A new dataset named `website` has been loaded for you in the workspace containing simulated data for a sample of visitors to a website, including the amount of time in seconds they spent on the website (`time_seconds`), their age (`age`), and information about whether they accessed the website using Chrome or Safari (`browser`).

Try to work through the following steps (solution code is provided in solution.py). Note that after showing each plot with `plt.show()`, we’ve included the command `plt.clf()` in the starting code to ensure that plots are not layered on top of each other.

1. Create a plot of `time_seconds` (vertical axis) versus `age` (horizontal axis). Is there a linear relationship between these variables?

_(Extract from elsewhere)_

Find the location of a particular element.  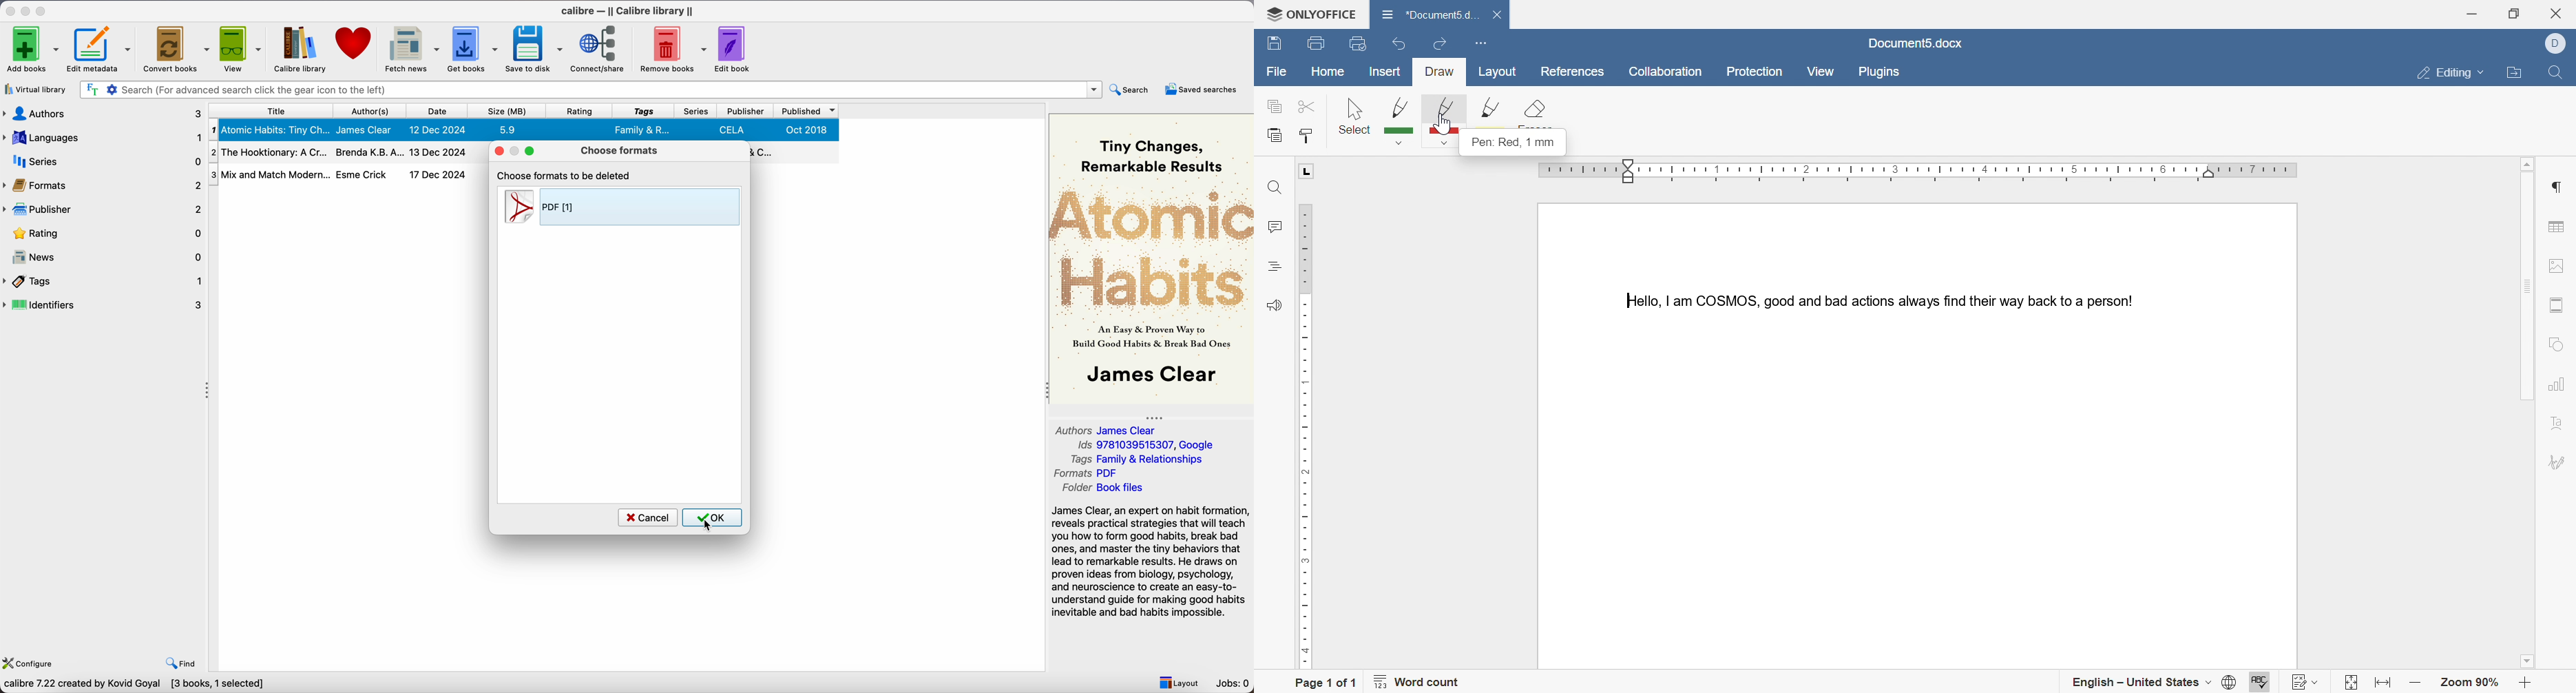

Family & R.. is located at coordinates (641, 130).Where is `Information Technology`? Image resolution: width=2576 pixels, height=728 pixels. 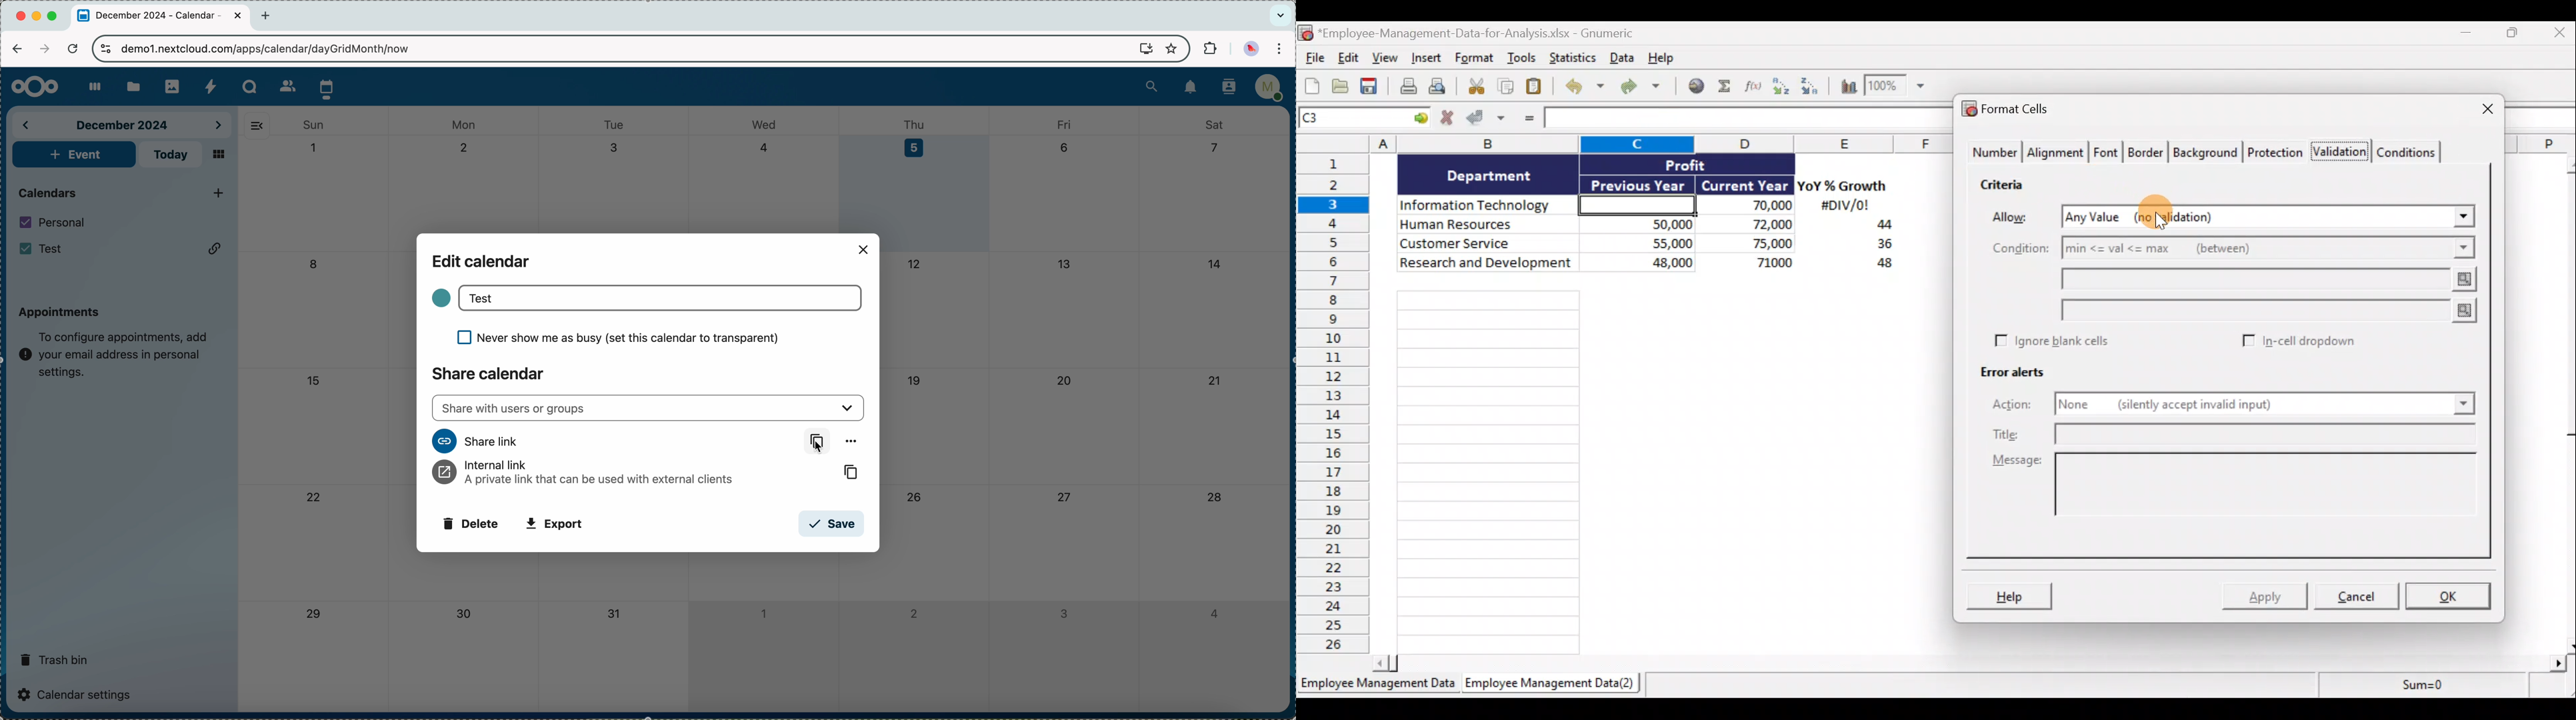
Information Technology is located at coordinates (1488, 206).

2. Fit a linear model to predict `time_seconds` using the `age` variable
3. Use the coefficients from the linear model to plot the regression line on top of your original plot.
4. Calculate the fitted values and residuals
5. Check the normality assumption by plotting a histogram of the residuals. Are they approximately normally distributed?
6. Check the homoscedasticity assumption by plotting a the residuals against the fitted values. Is this assumption satisfied?
7. Use your model to predict the amount of time that a 40 year old person will spend on the website.
8. Fit another model that predicts `time_seconds` based on `browser`.
9. Print out the coefficients. What is the difference in average time spent on each browser?